The children leaning out of the windows
must be waving goodbye to their own
grandchildren by now,
but they think they can smell the sea
just over the next horizon.

And here we all are at last –
our faces coming up tired but satisfied
at the end of a perfect day,
our knitted bathing-trunks falling down.
The cross-hatched anti-invasion groynes
postmark the scene for us

and all the dogs that existed then,
named after Sid Field characters,
leaping to within an inch of the stick
that hovers in the air above the sea,
bring it back to us now
and lay it at our feet.

Self-Portrait in Old Age

I have put on a grotesque mask
to write these lines.
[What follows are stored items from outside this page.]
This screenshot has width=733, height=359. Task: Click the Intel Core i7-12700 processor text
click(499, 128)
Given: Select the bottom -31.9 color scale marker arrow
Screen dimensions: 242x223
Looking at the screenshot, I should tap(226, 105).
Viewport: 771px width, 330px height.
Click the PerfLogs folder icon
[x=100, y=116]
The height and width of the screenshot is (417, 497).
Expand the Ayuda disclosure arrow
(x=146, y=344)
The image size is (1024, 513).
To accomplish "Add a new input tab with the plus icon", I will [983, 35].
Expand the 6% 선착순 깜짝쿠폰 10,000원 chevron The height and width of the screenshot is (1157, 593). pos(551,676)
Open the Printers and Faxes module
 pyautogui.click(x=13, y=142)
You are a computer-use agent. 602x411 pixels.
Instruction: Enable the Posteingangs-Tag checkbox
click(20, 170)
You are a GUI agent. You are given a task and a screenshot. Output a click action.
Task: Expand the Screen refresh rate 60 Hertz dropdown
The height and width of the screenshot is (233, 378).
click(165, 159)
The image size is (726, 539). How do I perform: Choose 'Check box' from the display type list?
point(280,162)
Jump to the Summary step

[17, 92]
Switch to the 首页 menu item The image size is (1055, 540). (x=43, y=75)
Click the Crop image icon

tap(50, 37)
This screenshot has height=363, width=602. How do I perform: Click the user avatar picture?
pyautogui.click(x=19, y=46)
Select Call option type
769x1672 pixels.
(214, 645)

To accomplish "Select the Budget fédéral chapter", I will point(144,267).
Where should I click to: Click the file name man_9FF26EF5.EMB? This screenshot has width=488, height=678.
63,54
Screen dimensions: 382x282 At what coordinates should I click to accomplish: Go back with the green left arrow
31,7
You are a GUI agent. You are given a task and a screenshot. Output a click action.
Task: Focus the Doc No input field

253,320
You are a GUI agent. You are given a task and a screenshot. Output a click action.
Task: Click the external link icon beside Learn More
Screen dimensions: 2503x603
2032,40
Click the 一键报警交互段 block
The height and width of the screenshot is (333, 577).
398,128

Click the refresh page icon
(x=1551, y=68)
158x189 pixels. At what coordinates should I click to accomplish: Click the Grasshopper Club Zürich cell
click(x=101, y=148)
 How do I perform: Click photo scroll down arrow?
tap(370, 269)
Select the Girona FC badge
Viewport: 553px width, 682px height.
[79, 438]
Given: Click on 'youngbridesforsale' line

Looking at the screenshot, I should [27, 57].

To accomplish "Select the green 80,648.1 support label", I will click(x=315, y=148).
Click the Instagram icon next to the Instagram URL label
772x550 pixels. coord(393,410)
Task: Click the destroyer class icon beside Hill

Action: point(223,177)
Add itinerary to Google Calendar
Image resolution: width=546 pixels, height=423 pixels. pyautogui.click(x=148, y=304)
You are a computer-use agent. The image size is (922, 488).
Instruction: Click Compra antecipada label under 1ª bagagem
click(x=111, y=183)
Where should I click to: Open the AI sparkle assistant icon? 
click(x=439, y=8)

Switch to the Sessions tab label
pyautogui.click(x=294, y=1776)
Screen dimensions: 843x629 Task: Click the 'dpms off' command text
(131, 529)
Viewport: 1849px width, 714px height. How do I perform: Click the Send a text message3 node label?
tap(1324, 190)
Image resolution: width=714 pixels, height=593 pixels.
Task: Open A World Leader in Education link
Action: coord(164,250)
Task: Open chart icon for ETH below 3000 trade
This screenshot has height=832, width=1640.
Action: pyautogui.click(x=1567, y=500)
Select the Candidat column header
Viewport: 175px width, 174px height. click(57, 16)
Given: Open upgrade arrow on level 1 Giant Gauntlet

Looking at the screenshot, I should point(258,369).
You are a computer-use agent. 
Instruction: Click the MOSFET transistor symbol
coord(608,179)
I sit
staring at myself
in a mirror propped on my desk.

I hold up my head
like one of those Chinese lanterns
hollowed out of a pumpkin,
swinging from a broom.

I peer through the eye-holes
into that little lighted room
where a candle burns,
making me feel drowsy.

I must try not to spill the flame
wobbling in its pool of wax.
It sheds no light on the scene,
only shadows flickering up the walls.

In the narrow slit of my mouth
my tongue appears,
darting back and forth
behind the bars of my lips.

I have put on a grotesque mask
to write these lines. I sit
staring at myself
in a mirror propped on my desk.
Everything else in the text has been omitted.